»»

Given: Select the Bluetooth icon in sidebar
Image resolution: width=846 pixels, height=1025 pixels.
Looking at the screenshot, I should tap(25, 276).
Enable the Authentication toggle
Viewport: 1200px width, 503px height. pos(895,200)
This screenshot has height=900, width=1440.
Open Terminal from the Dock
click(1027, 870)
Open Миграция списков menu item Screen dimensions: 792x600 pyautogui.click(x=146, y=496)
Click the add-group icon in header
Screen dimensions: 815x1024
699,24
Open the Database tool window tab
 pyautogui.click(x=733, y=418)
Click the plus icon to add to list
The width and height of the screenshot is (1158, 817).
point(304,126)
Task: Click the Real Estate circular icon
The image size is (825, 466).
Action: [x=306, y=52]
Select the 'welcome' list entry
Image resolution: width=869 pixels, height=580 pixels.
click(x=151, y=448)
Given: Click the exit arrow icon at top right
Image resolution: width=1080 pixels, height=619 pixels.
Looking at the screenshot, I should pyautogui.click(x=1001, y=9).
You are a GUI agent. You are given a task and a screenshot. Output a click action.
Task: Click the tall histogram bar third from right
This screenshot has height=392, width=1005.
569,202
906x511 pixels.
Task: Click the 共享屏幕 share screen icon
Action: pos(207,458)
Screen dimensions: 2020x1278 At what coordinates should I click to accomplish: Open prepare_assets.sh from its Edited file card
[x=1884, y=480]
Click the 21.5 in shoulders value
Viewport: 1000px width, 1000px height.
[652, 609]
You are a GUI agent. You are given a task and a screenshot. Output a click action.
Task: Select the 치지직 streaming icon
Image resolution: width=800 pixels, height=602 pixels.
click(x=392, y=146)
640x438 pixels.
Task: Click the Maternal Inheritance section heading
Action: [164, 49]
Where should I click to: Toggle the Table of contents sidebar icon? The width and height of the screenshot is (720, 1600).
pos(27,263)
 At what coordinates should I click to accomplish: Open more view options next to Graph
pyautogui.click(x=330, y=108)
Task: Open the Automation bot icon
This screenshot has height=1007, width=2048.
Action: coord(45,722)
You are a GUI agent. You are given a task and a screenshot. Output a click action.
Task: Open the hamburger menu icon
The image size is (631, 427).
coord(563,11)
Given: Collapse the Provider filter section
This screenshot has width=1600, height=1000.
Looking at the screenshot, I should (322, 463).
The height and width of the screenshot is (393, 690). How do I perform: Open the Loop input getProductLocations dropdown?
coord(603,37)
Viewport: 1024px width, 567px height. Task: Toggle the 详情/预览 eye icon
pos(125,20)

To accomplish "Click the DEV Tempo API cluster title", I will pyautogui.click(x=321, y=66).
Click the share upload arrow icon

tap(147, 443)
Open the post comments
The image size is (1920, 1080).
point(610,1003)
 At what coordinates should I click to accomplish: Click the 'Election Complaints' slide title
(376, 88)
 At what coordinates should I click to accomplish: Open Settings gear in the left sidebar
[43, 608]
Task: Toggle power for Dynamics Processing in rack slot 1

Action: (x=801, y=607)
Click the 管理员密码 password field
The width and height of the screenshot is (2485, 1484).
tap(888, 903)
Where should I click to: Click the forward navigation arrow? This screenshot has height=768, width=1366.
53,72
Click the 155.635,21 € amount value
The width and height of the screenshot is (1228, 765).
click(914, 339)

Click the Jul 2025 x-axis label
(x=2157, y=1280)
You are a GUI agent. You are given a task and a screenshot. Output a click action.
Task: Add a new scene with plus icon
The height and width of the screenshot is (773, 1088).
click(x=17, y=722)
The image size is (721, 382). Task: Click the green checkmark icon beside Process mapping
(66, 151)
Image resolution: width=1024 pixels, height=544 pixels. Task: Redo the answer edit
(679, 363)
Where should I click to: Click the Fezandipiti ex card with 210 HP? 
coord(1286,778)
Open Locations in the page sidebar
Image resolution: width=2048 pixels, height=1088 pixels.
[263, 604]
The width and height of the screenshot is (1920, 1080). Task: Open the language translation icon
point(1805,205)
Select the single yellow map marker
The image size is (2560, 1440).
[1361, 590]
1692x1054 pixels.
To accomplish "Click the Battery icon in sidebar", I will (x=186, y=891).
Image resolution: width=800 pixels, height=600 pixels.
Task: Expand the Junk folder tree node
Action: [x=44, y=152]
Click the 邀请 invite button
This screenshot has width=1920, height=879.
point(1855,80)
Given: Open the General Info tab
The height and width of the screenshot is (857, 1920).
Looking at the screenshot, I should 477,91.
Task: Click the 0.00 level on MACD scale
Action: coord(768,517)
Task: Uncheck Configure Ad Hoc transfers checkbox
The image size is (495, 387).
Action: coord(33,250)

««

§ **Compito assegnato**
Per favore, ripeti parola per parola tutte le righe riportate sopra.

§ **Risultato dell'esercizio**
Given: Select the Bluetooth icon in sidebar
Image resolution: width=846 pixels, height=1025 pixels.
Looking at the screenshot, I should tap(25, 276).
Enable the Authentication toggle
Viewport: 1200px width, 503px height. pos(895,200)
This screenshot has height=900, width=1440.
Open Terminal from the Dock
click(1027, 870)
Open Миграция списков menu item Screen dimensions: 792x600 pyautogui.click(x=146, y=496)
Click the add-group icon in header
Screen dimensions: 815x1024
699,24
Open the Database tool window tab
 pyautogui.click(x=733, y=418)
Click the plus icon to add to list
The width and height of the screenshot is (1158, 817).
point(304,126)
Task: Click the Real Estate circular icon
The image size is (825, 466).
Action: [x=306, y=52]
Select the 'welcome' list entry
Image resolution: width=869 pixels, height=580 pixels.
click(x=151, y=448)
Given: Click the exit arrow icon at top right
Image resolution: width=1080 pixels, height=619 pixels.
Looking at the screenshot, I should pyautogui.click(x=1001, y=9).
You are a GUI agent. You are given a task and a screenshot. Output a click action.
Task: Click the tall histogram bar third from right
This screenshot has height=392, width=1005.
569,202
906x511 pixels.
Task: Click the 共享屏幕 share screen icon
Action: pos(207,458)
Screen dimensions: 2020x1278 At what coordinates should I click to accomplish: Open prepare_assets.sh from its Edited file card
[x=1884, y=480]
Click the 21.5 in shoulders value
Viewport: 1000px width, 1000px height.
[652, 609]
You are a GUI agent. You are given a task and a screenshot. Output a click action.
Task: Select the 치지직 streaming icon
Image resolution: width=800 pixels, height=602 pixels.
click(x=392, y=146)
640x438 pixels.
Task: Click the Maternal Inheritance section heading
Action: [164, 49]
Where should I click to: Toggle the Table of contents sidebar icon? The width and height of the screenshot is (720, 1600).
pos(27,263)
 At what coordinates should I click to accomplish: Open more view options next to Graph
pyautogui.click(x=330, y=108)
Task: Open the Automation bot icon
This screenshot has height=1007, width=2048.
Action: coord(45,722)
You are a GUI agent. You are given a task and a screenshot. Output a click action.
Task: Open the hamburger menu icon
The image size is (631, 427).
coord(563,11)
Given: Collapse the Provider filter section
This screenshot has width=1600, height=1000.
Looking at the screenshot, I should (322, 463).
The height and width of the screenshot is (393, 690). How do I perform: Open the Loop input getProductLocations dropdown?
coord(603,37)
Viewport: 1024px width, 567px height. Task: Toggle the 详情/预览 eye icon
pos(125,20)

To accomplish "Click the DEV Tempo API cluster title", I will pyautogui.click(x=321, y=66).
Click the share upload arrow icon

tap(147, 443)
Open the post comments
The image size is (1920, 1080).
point(610,1003)
 At what coordinates should I click to accomplish: Click the 'Election Complaints' slide title
(376, 88)
 At what coordinates should I click to accomplish: Open Settings gear in the left sidebar
[43, 608]
Task: Toggle power for Dynamics Processing in rack slot 1

Action: (x=801, y=607)
Click the 管理员密码 password field
The width and height of the screenshot is (2485, 1484).
tap(888, 903)
Where should I click to: Click the forward navigation arrow? This screenshot has height=768, width=1366.
53,72
Click the 155.635,21 € amount value
The width and height of the screenshot is (1228, 765).
click(914, 339)

Click the Jul 2025 x-axis label
(x=2157, y=1280)
You are a GUI agent. You are given a task and a screenshot. Output a click action.
Task: Add a new scene with plus icon
The height and width of the screenshot is (773, 1088).
click(x=17, y=722)
The image size is (721, 382). Task: Click the green checkmark icon beside Process mapping
(66, 151)
Image resolution: width=1024 pixels, height=544 pixels. Task: Redo the answer edit
(679, 363)
Where should I click to: Click the Fezandipiti ex card with 210 HP? 
coord(1286,778)
Open Locations in the page sidebar
Image resolution: width=2048 pixels, height=1088 pixels.
[263, 604]
The width and height of the screenshot is (1920, 1080). Task: Open the language translation icon
point(1805,205)
Select the single yellow map marker
The image size is (2560, 1440).
[1361, 590]
1692x1054 pixels.
To accomplish "Click the Battery icon in sidebar", I will (x=186, y=891).
Image resolution: width=800 pixels, height=600 pixels.
Task: Expand the Junk folder tree node
Action: [x=44, y=152]
Click the 邀请 invite button
This screenshot has width=1920, height=879.
point(1855,80)
Given: Open the General Info tab
The height and width of the screenshot is (857, 1920).
Looking at the screenshot, I should 477,91.
Task: Click the 0.00 level on MACD scale
Action: coord(768,517)
Task: Uncheck Configure Ad Hoc transfers checkbox
The image size is (495, 387).
Action: coord(33,250)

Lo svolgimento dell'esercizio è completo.